Technically that's a really big spoiler; however, it's given away in the trailers so I'm not worried about revealing it here. This is a good place to end the plot summary, on the other hand. It does set up the three main plot threads: Matt King trying to raise two daughters after his wife is out of the picture, Matt King dealing with the shock of finding out his wife was unfaithful, and Matt King dealing with the land his family owns and the different sides wanting different outcomes. The script does a wonderful job of developing these three threads and then weaving them together. We get to know these characters, who are much more complex than at first glance. As we watch them move through their journeys, we quickly become emotionally attached to them.

This is partially due to the amazing writing, but also due to the award-worthy acting. I'm disappointed George Clooney didn't win the Oscar for Best Actor, but I'm just as disappointed Shailene Woodley didn't at least earn an Oscar nomination. She did earn a number of major nominations and even won the Independent Spirit Award, so her work didn't go unnoticed. I'm not a fan of The Secret Life of the American Teenager, but her performance here has given me a lot more respect. On a side note, she's like this year's Mila Kunis, in that she earned a lot of nominations and even some awards, but missed out on the Oscar nod.

The Extras

The extras on the DVD are limited to a trio of featurettes. Everybody Loves George is a seven and a half minute long featurette on George Clooney and how much everybody loves him. Working With Alexander is close to 14 minutes long and is about Alexander Payne and how much everybody loves him. Finally, Hawaiian Style runs 17 minutes and it is about the locations and how the spirit of Hawaii is infused into every part of the film.

The Blu-ray has arrived and only a day late. There were plenty of exclusive extras, although they don't push the technology. These start with two deleted scenes with intertitles explaining the cuts. The Real Descendants spends 12 minutes talking about the real life history of the family this film is loosely based on. The 8-minute featurette, Casting, is self-explanatory. Working With Water is an 11-minute featurette on trying to film on the ocean. Waiting for the Light is a 3-minute behind-the-scenes featurette while the filmmakers wait for a cloud to pass by so that the light it right. There is a short, silent film called The World Paradise: Hawaii.
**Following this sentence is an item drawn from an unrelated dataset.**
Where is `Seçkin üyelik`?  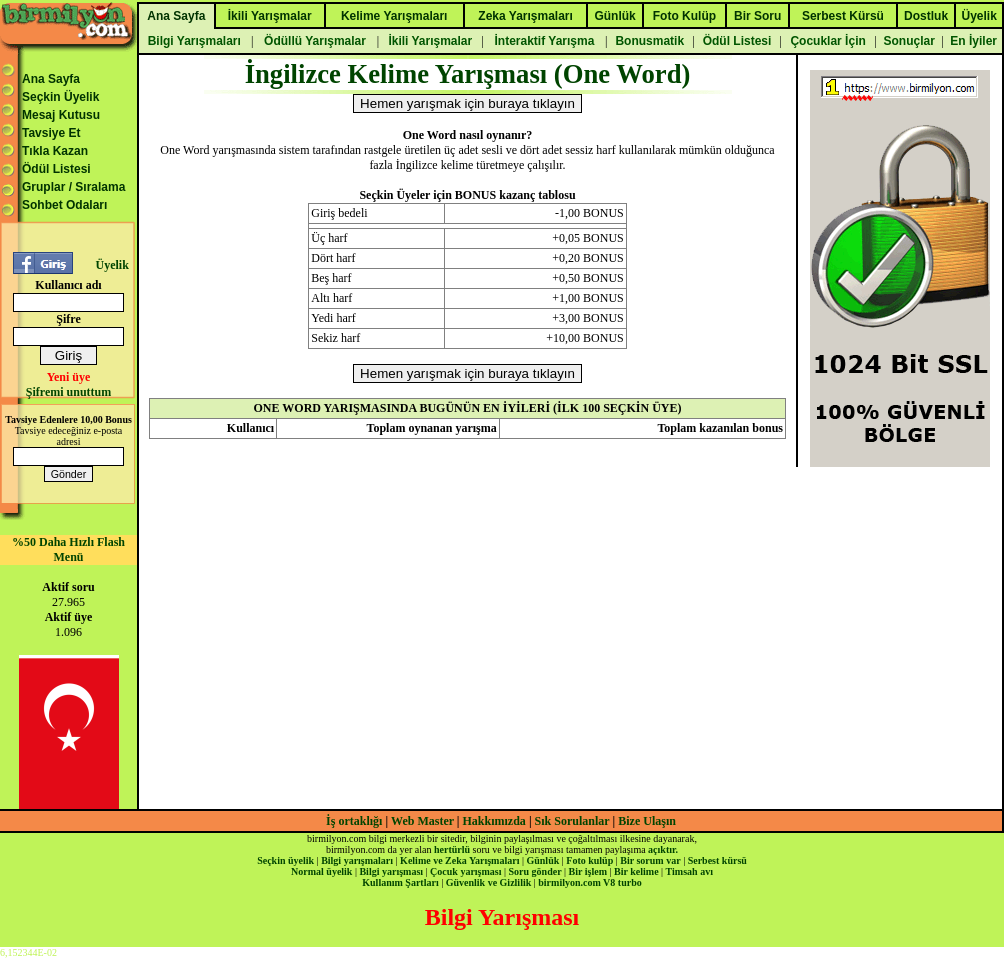
Seçkin üyelik is located at coordinates (285, 860).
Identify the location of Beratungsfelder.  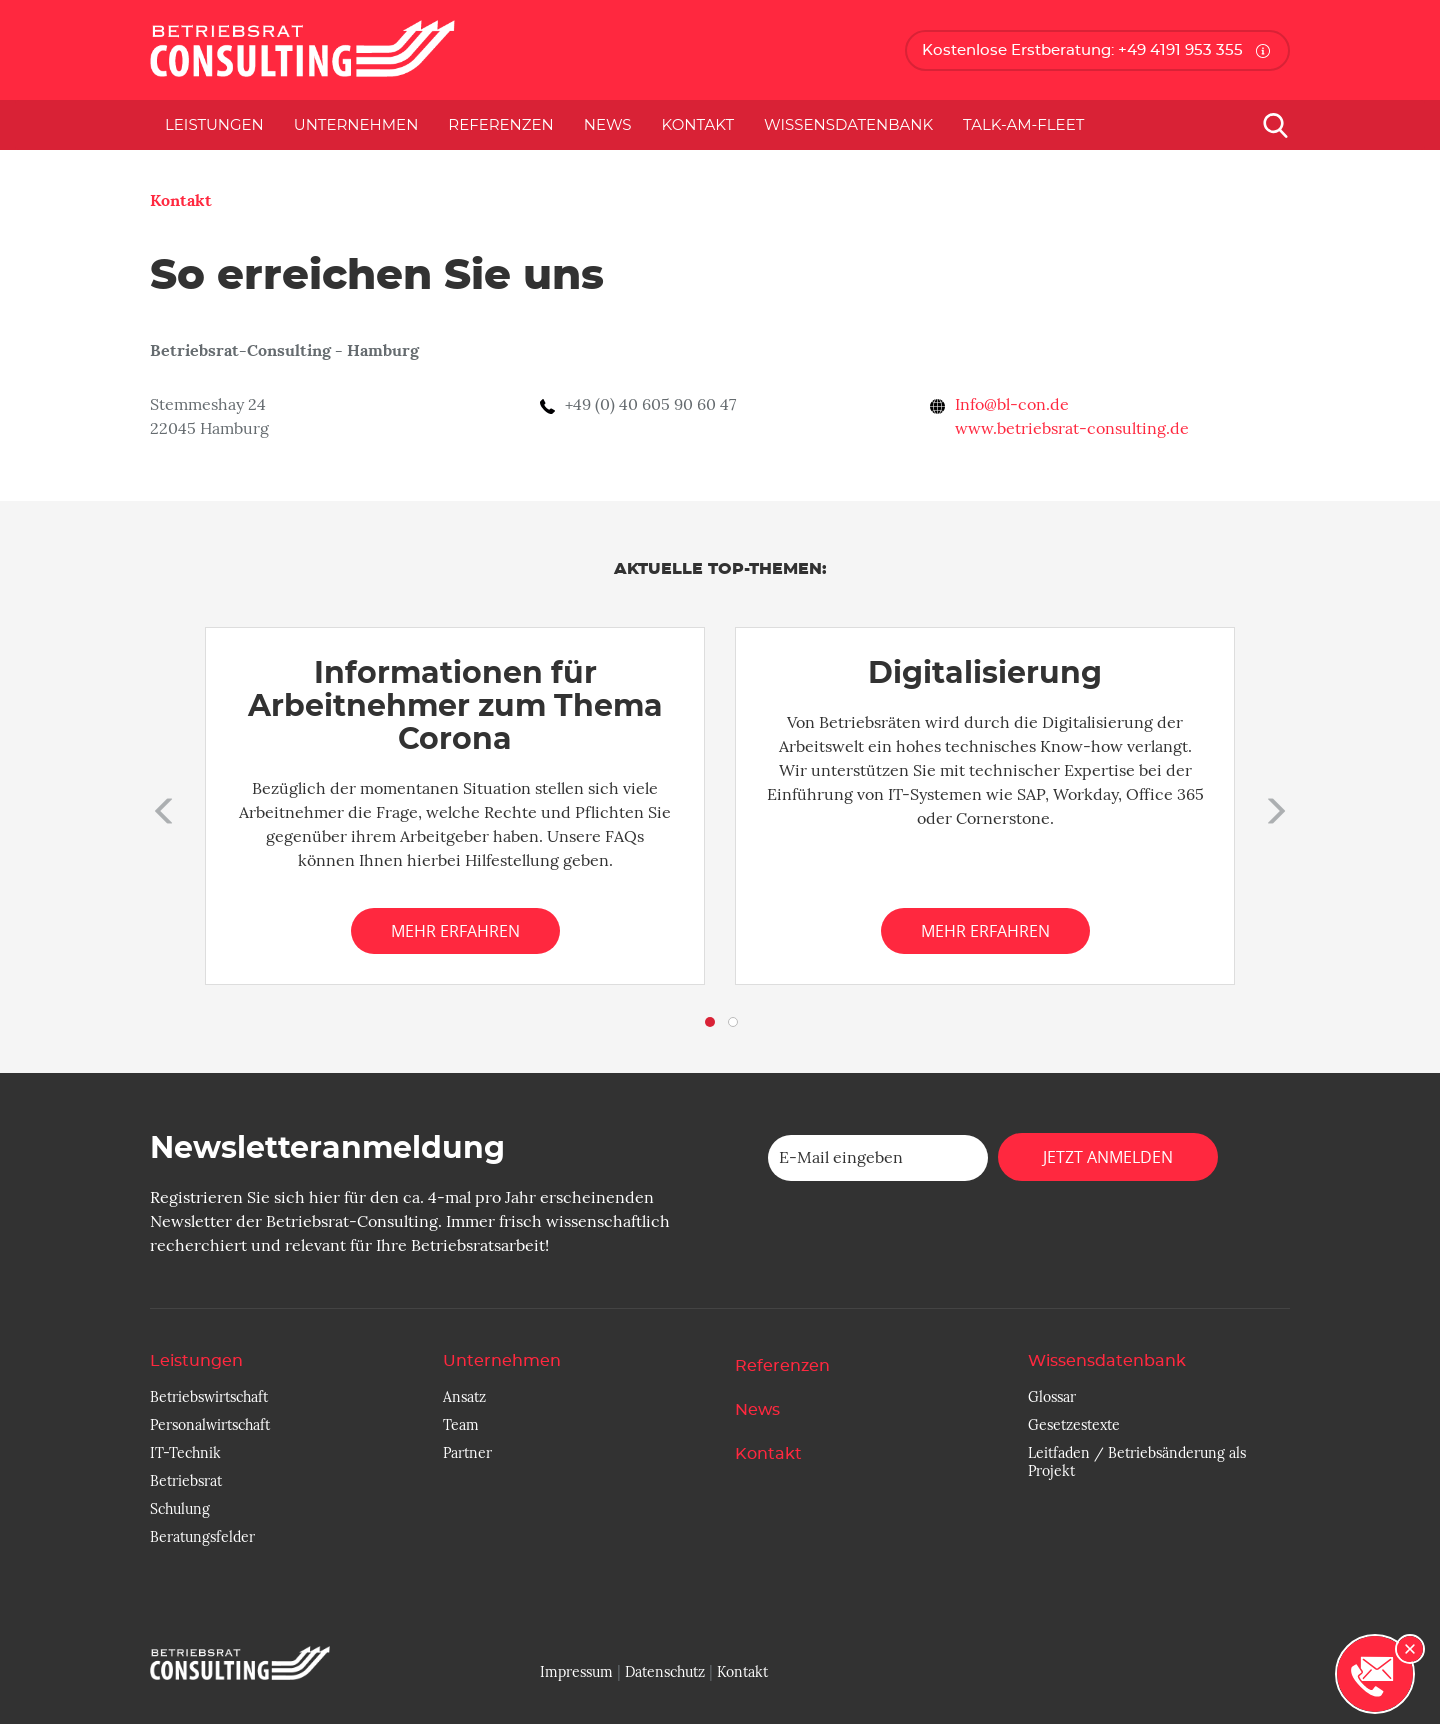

This archival 10-minute short film shows off all of the attractions of Hawaii and it is quite interesting, although it would have been nice if some background music was included. A Conversation with George Clooney and Alexander Payne has George Clooney and Alexander Payne talking about filmmaking for 12 minutes. Finally there are three music videos. Like I said, it doesn't push the technology, but it certainly provides a lot of additional value to the Blu-ray.

As for the tech specs, the film looks amazing with excellent details and fantastic colors. This is most important while the movie showcases the Hawaiian natural beauty. There are deep black excellent contrast and absolutely no compression issues. The audio is nearly as strong, but as a dialogue driven drama, its audio mix is not very complex.

Finally we get to the price. The Combo Pack costs 33% more and does have some exclusive extras and looks and sounds great in high definition. None of the extras push the technology, nor is this a visual / audible feast, but it is still worth paying the extra money.

The Verdict

Overall, The Descendants isn't the best film from 2011 I've reviewed, but it is clearly in the top ten, and I've reviewed more than half of the Best Picture Oscar nominees. The DVD is absolutely worth picking up, while the Blu-ray Combo Pack is Pick of the Week material.